Kimberling City Police officer, Caleb McCarty, met with Burke and went to the house. Burke told him that Gonzalez had been staying in the basement of his mother’s house and was helping her while she had been sick. Gonzalez was no longer there.
Kimberling City detective Robert Smigiel then took over the case. He obtained a subpoena through the prosecutor’s office for bank records for the woman who had died. He found that there had been ten transactions totaling more than $1,200 between January 19 and 24, including a purchase at Wal-Mart in Branson West. At Wal-Mart, the detective obtained video surveillance of the purchase showing Gonzalez walk through the store, pick up items, and then use what appeared to be a debit card to make the purchase. A copy of the receipt of the transactions verified that it was one of the stolen cards.

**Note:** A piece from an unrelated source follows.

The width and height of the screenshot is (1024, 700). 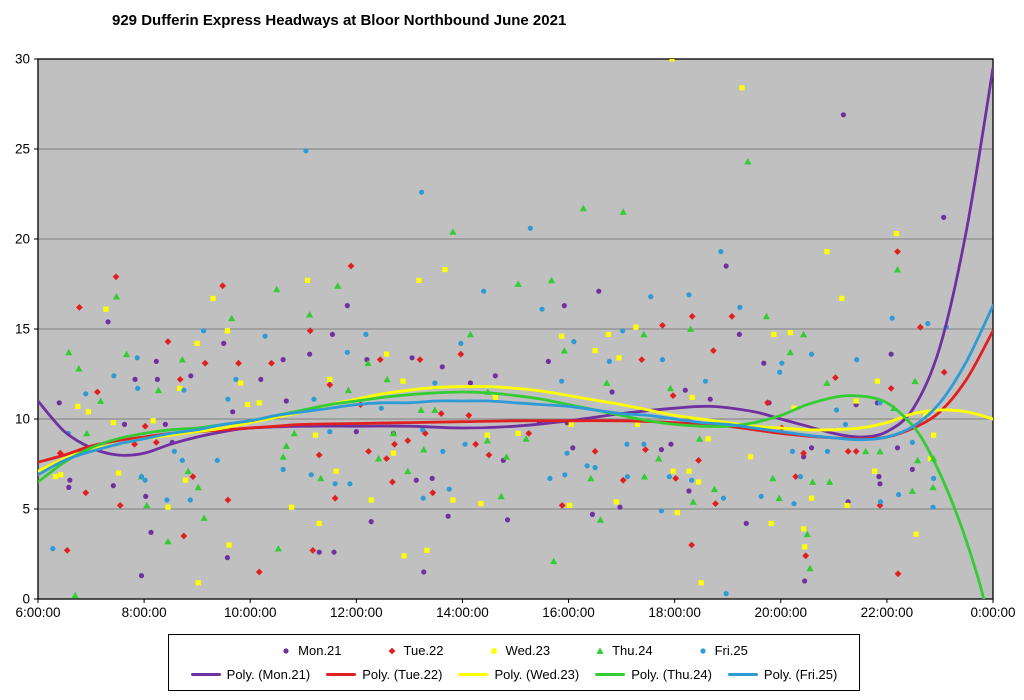 I want to click on legend-row-series: Mon.21 Tue.22 Wed.23 Thu.24 Fri.25, so click(x=514, y=650).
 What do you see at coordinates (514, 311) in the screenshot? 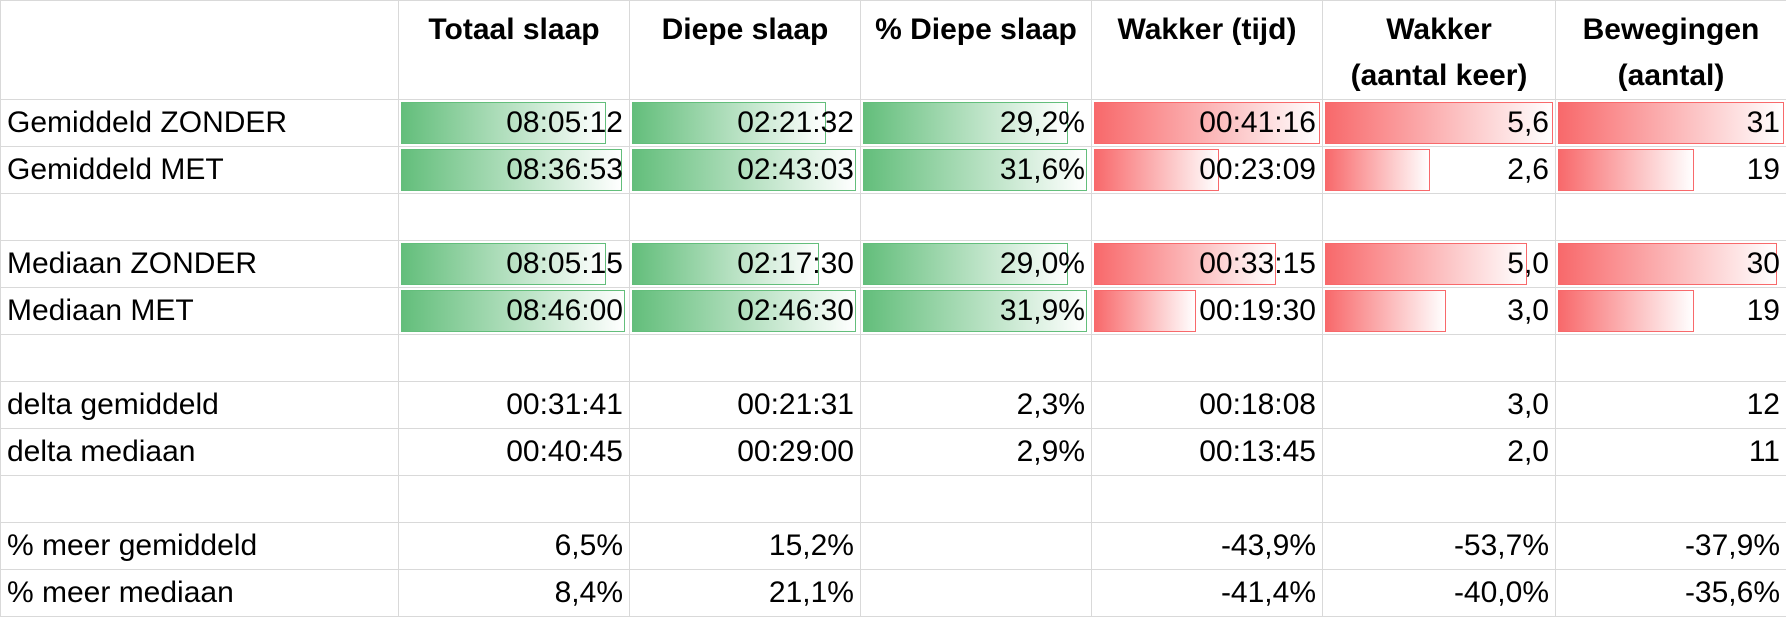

Detective Smigiel also followed up on a purchase made at King Food Saver in Branson West. Video on the date and time of a purchase made there also showed Gonzalez to be the one who made the purchase.
Smigiel filed his case with the prosecutor’s office, and felony stealing charges were filed with this information. The defendant was eventually taken into custody, and the case was set for trial in early 2021. However, the defendant failed to appear, and another warrant was issued for his arrest. He was recently arrested on the warrant, pled guilty, and sentenced to four years in prison on July 27, 2021, by Stone County Judge Alan Blankenship.
“I appreciate the work that Detective Smigiel did in putting this case together and giving us strong evidence to pursue a conviction,” said Selby. “To steal from and take advantage of a person who was trying to help the defendant out, particularly after she died, was really low, and the prison sentence was appropriate.”